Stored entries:
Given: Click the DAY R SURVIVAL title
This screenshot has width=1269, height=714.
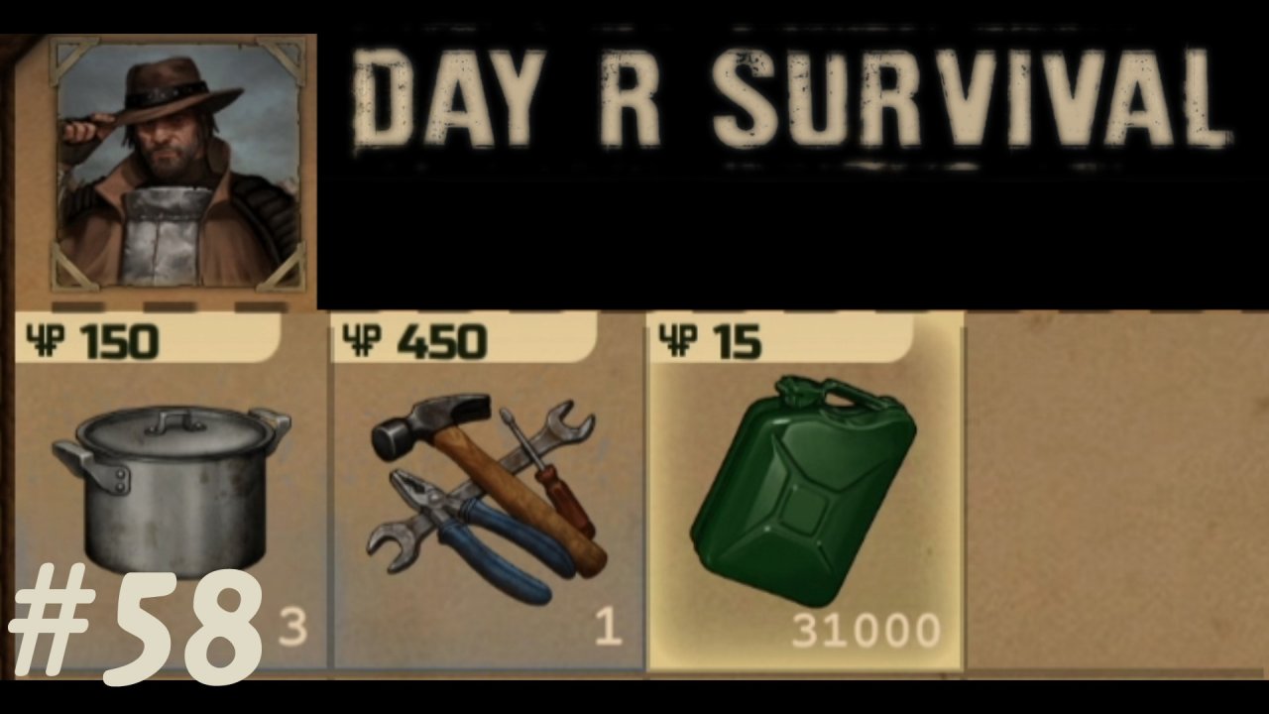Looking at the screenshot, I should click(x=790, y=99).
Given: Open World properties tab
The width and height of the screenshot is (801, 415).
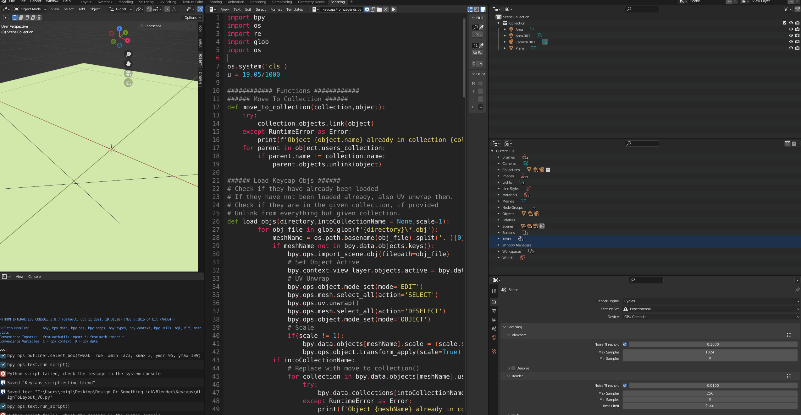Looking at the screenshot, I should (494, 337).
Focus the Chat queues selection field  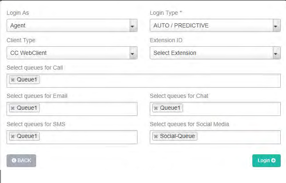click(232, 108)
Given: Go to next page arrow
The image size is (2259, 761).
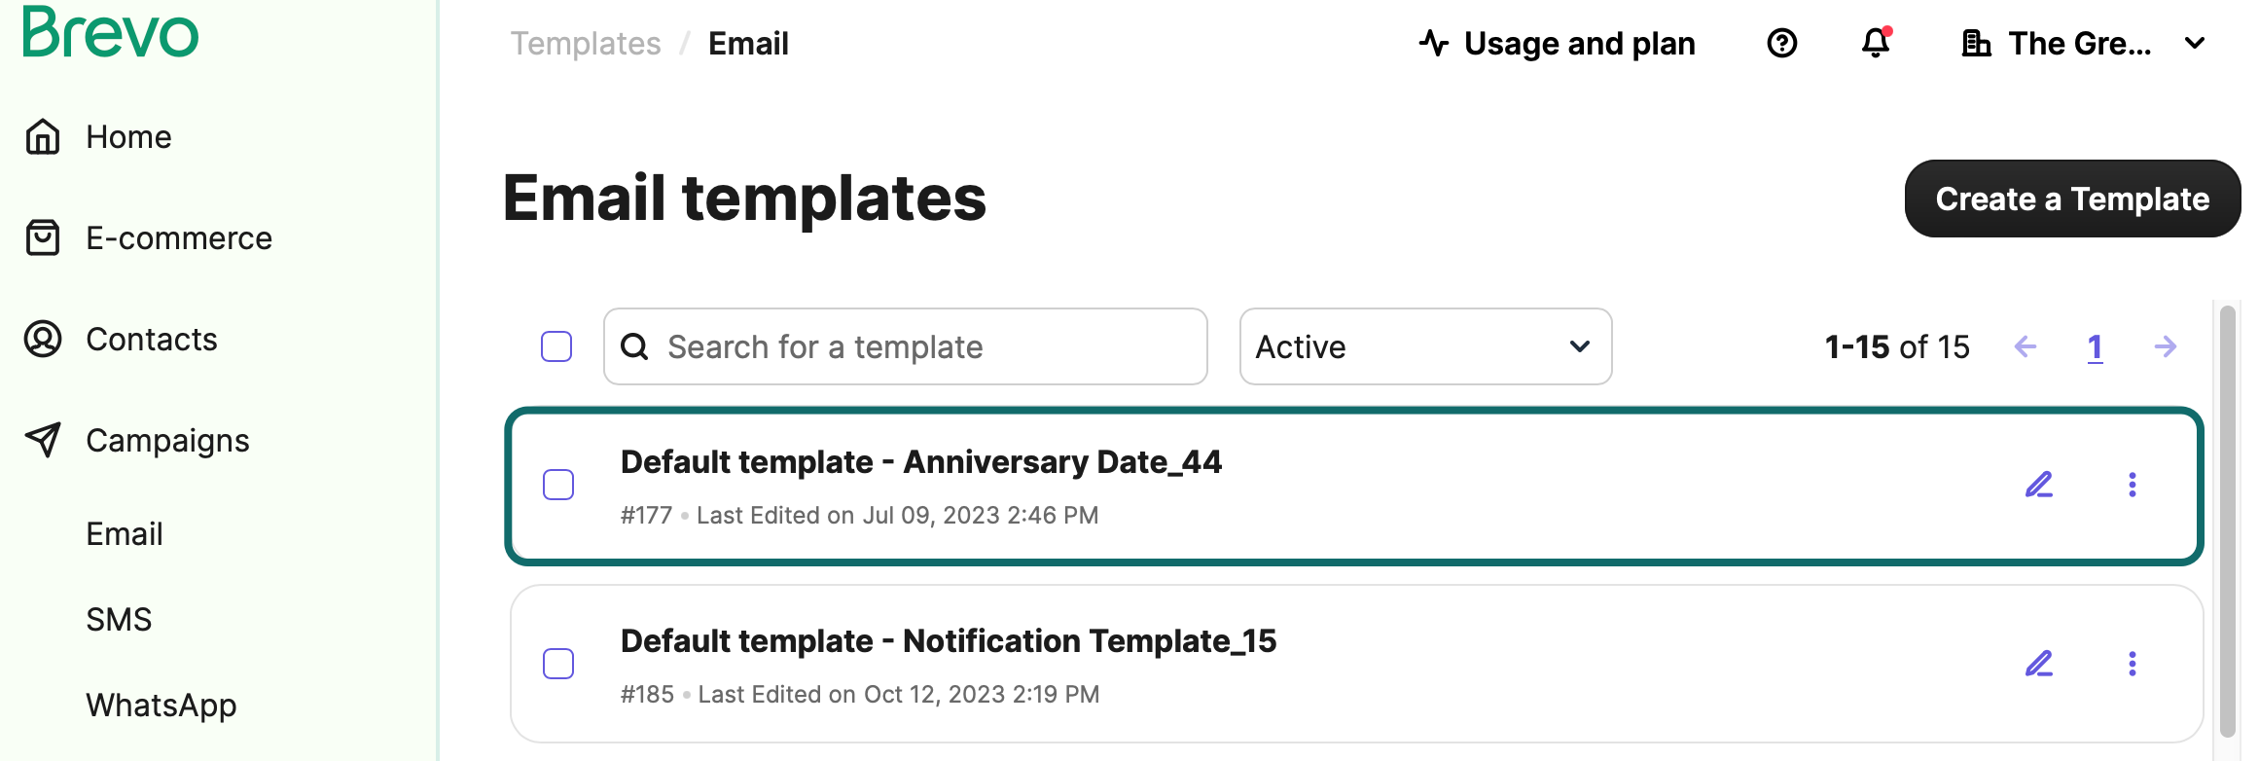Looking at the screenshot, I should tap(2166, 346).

--

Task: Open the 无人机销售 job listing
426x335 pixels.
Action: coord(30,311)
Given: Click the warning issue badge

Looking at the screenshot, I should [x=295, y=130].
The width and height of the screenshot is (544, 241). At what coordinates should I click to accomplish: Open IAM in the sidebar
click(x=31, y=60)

▶ **Short task**:
Put the stretch of the material above, from the line containing "Given: Go to next page arrow" through the line containing "Looking at the screenshot, I should tap(2166, 346).", into a numbered list with any blank lines dropped. Leave the pictures out.

▶ **Solved problem**:
1. Given: Go to next page arrow
2. The image size is (2259, 761).
3. Looking at the screenshot, I should tap(2166, 346).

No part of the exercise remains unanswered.